For RogerEbert.com‘s Matt Zoller Seitz, Furnace “hits some of the same notes as The Deer Hunter and Bruce Springsteen’s early albums—Darkness at the Edge of Town and Nebraska especially. Unfortunately this film has none of their urgency or sense of control; for long stretches it just doesn’t seem to have any idea what, exactly, it wants to say, or be.”
Nathan Rabin at the Dissolve: “Reduced to its broad outlines, Out of the Furnace doesn’t sound terribly dissimilar from the schlocky recent Sylvester Stallone-written Jason Statham vehicle Homefront, which similarly pits a stoic protagonist against the minions of a small-town meth kingpin. But the film’s novelistic sensibility and arty ambition are more similar to 2013’s grim, uncompromising A Place Beyond the Pines.”
“Affleck’s line readings would be too mumbly and mulish even for the glory days of fifties Method mama’s boys,” writes New York‘s David Edelstein, “and he might as well be wearing a T-shirt that says, ‘Shoot Me.’ Fortunately, he’s not the lead—that honor goes to Christian Bale as his older sibling, Russell, who tries to be his brother’s keeper but you know how that goes.
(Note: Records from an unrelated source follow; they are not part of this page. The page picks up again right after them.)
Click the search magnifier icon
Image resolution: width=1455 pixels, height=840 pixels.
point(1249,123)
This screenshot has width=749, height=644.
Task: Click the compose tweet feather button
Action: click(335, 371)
After a long time staring at his face in various mirrors, Bale picks up a shotgun to do what Liam Neeson would have done ten times as well in a tenth of the time and without the fancy lighting. We’re supposed to take this more seriously because it takes itself more seriously.”
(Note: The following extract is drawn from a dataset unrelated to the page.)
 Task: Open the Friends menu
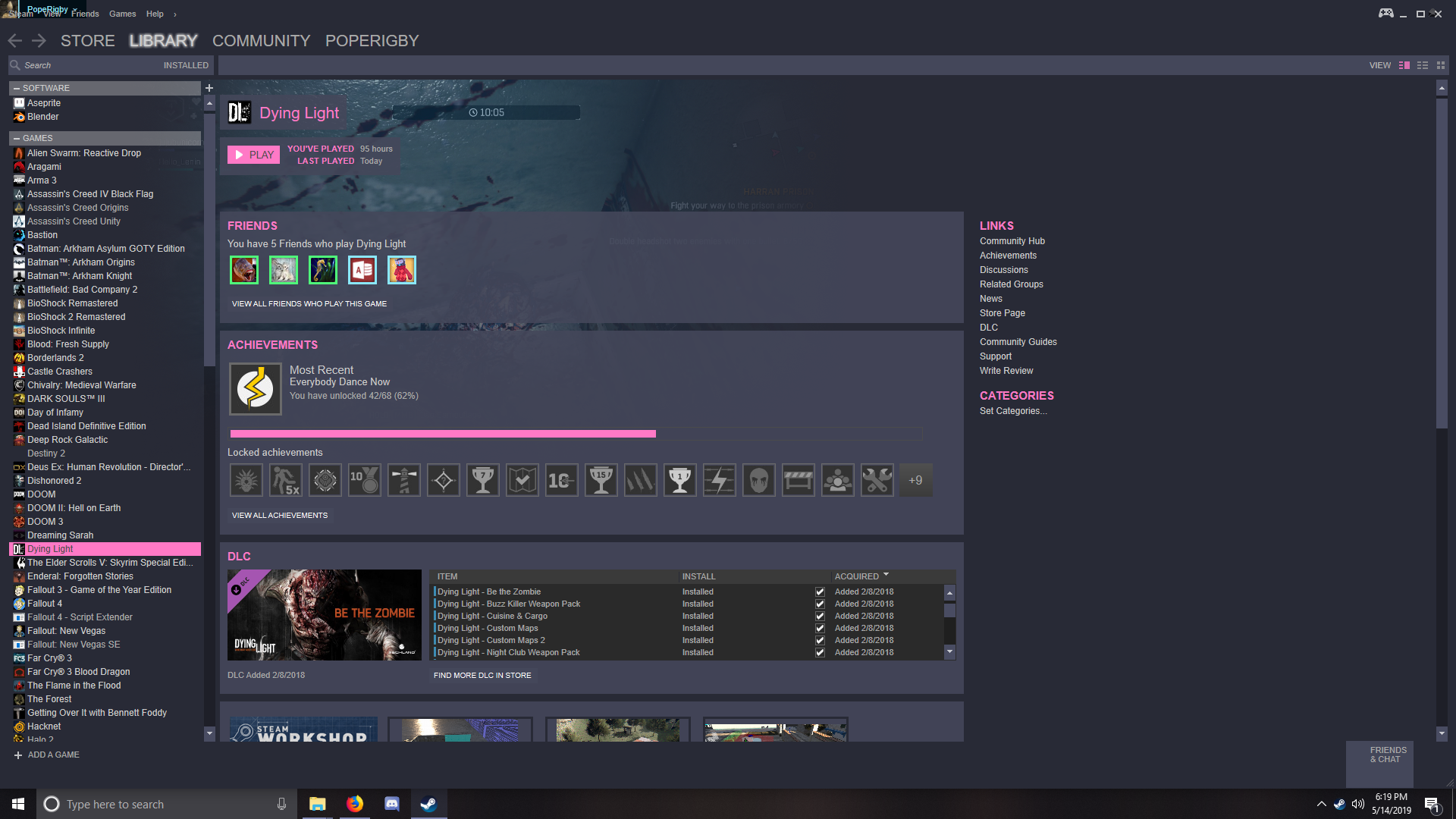(x=84, y=14)
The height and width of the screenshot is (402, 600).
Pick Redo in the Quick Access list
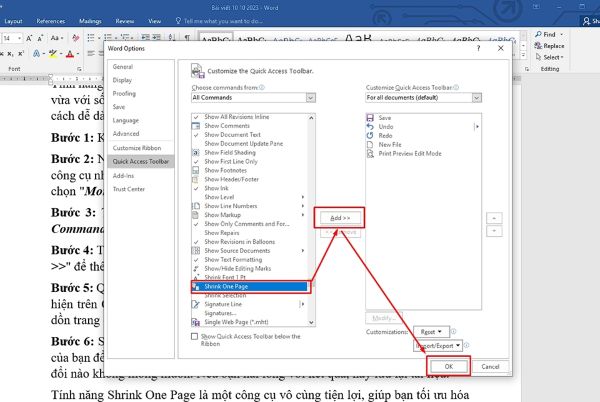point(384,135)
Stephanie Zacharek in the Voice: “The picture is earnest to a fault, coming off like an exploration of how ‘the little people’ live, so carefully written that it veritably trumpets how remote it is from the grittiness of its subject matter.”
More from Shaun Brady (Philadelphia City Paper, C+), Jesse Hassenger (L), Glenn Heath Jr. (San Diego City Beat), Robert Horton (Herald), Joshua Rothkopf (Time Out New York, 3/5), Genevieve Valentine (Philadelphia Weekly), Morgan Wilcock (Film Comment), and Scott Wilson (Nashville Scene).
Interviews with Cooper: David Ehrlich (Film.com) and Charlie Schmidlin (Playlist, where he also reviews the film and gives it a B).